TASK REQUIREMENTS >>
1. Answer these questions about the essay on Sandman Overture, please, marking each answer with its letter:
(a) Who gave the writer the Sandman Overture collection?
(b) How many issues did The Sandman series run to?
(c) How many special comic book issues does Overture collect, and in what span of years did they appear?
2. Recast the paragraph of the essay on Sandman Overture that begins "With this volume, collecting" as a short bulleted list that keeps its main facts.
3. In the essay on Sandman Overture, reproduce the stretch from "With this volume, collecting" through "entire, mind-boggling series." word for word.

DOCUMENT EXTRACT >>
'''

It’s a new year, but calendars only measure one kind of time. Its passage is also reflected in our mirrors and the clothes our youngsters outgrow. That straightforward march of days is why a new calendar year is often depicted by an old man flanked by a child. Yet time is not just linear—as one of my favorite TV characters, the Doctor of “Dr. Who,” famously says, “It’s a big ball of wibbly-wobbly . . .time-y-wimey . . . stuff.”
The fluid nature of perceived time—and our marvelous human ability to conceive its possibilities, to imagine alternative outcomes and even beginnings to events—is part of our story-telling capacity, our individual and collective imaginations. We may not, like Dr. Who, be able to regenerate our physical selves, but we can and do breathe “new life” into old tales. One way storytellers, including graphic ones, inspire and delight audiences is by letting us in on what happened before their stories began. And if those “origin tales” are themselves somewhat mysterious or contradictory, we entranced readers usually do not mind much, if at all. One such beloved comic book series with such rethought beginnings is my focus today. And that focus all springs from an unexpected holiday gift from our son—a hot-off-the press, sumptuous graphic collection titled Sandman Overture: The Deluxe Edition (2015).
With this volume, collecting six special comic book issues that appeared between 2013 and 2015, best-selling author Neil Gaiman with award-winning illustrators J.H. Williams and Dave Stewart return to the fantastic fictional universe of The Sandman comic book series (1989 to 1996). More than twenty years have elapsed since readers held the first of the series’ 75 issues, but Overture details the events leading up to that first issue’s opening scenes. We learn how and why the mysterious, mythical Sandman appears exhausted and imprisoned there. More than that—since, as Gaiman notes, a musical overture “often contain[s] the main themes of the work”—we meet characters and see events connected to the entire, mind-boggling series.

'''

SOURCE DATA >>
'''

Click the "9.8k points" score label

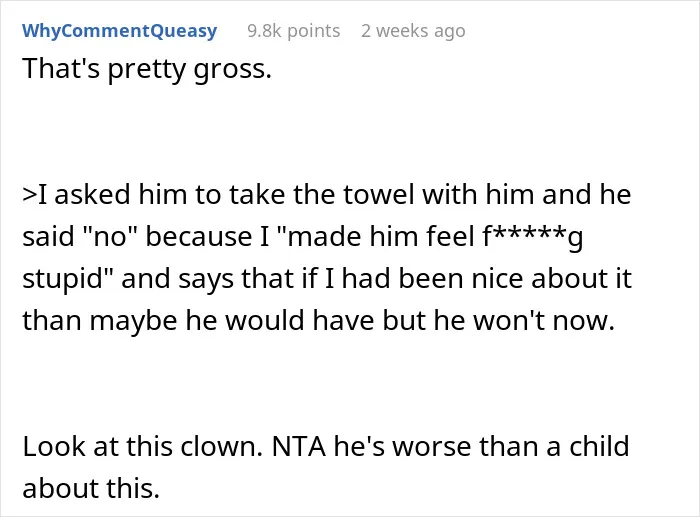pos(294,31)
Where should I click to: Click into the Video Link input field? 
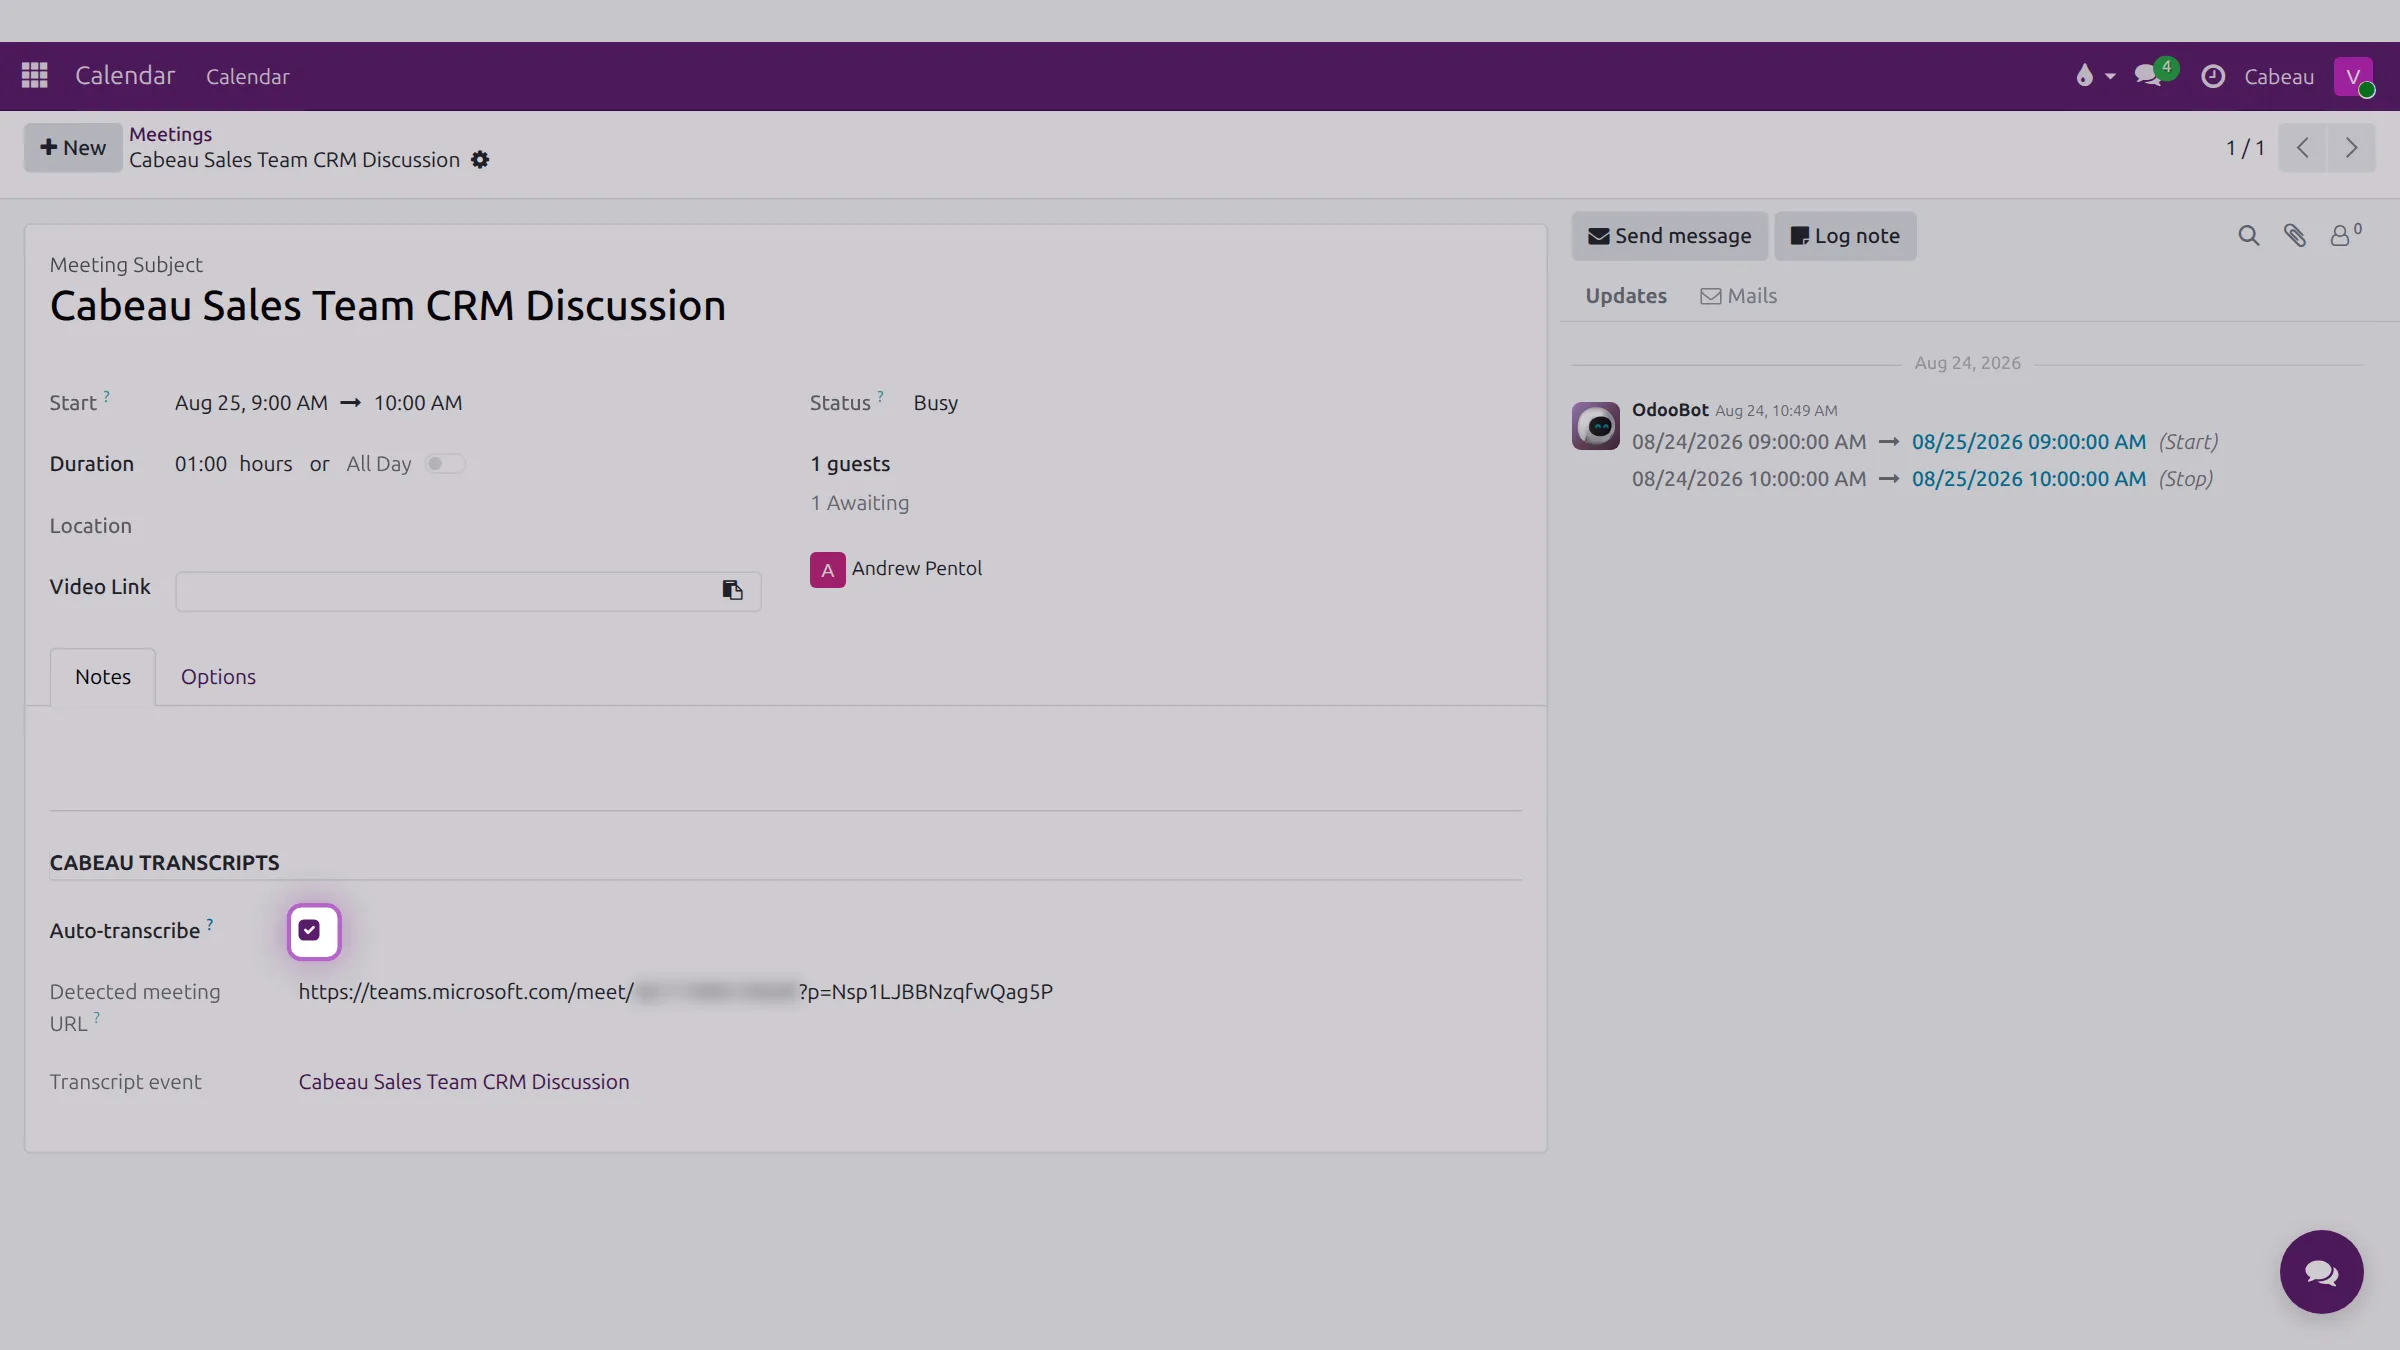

'''

THE ANSWERS >>
1.
(a) The writer's son, as a holiday gift.
(b) 75 issues.
(c) Six issues, which appeared between 2013 and 2015.

2.
- The volume collects six special comic book issues published between 2013 and 2015.
- In it, Neil Gaiman, J.H. Williams and Dave Stewart return to the universe of The Sandman comic book series (1989 to 1996).
- Over twenty years after the series' first issue, Overture details the events leading up to that issue's opening scenes, showing how and why the Sandman appears exhausted and imprisoned.
- Like a musical overture, it introduces characters and events connected to the entire series.

3.
With this volume, collecting six special comic book issues that appeared between 2013 and 2015, best-selling author Neil Gaiman with award-winning illustrators J.H. Williams and Dave Stewart return to the fantastic fictional universe of The Sandman comic book series (1989 to 1996). More than twenty years have elapsed since readers held the first of the series’ 75 issues, but Overture details the events leading up to that first issue’s opening scenes. We learn how and why the mysterious, mythical Sandman appears exhausted and imprisoned there. More than that—since, as Gaiman notes, a musical overture “often contain[s] the main themes of the work”—we meet characters and see events connected to the entire, mind-boggling series.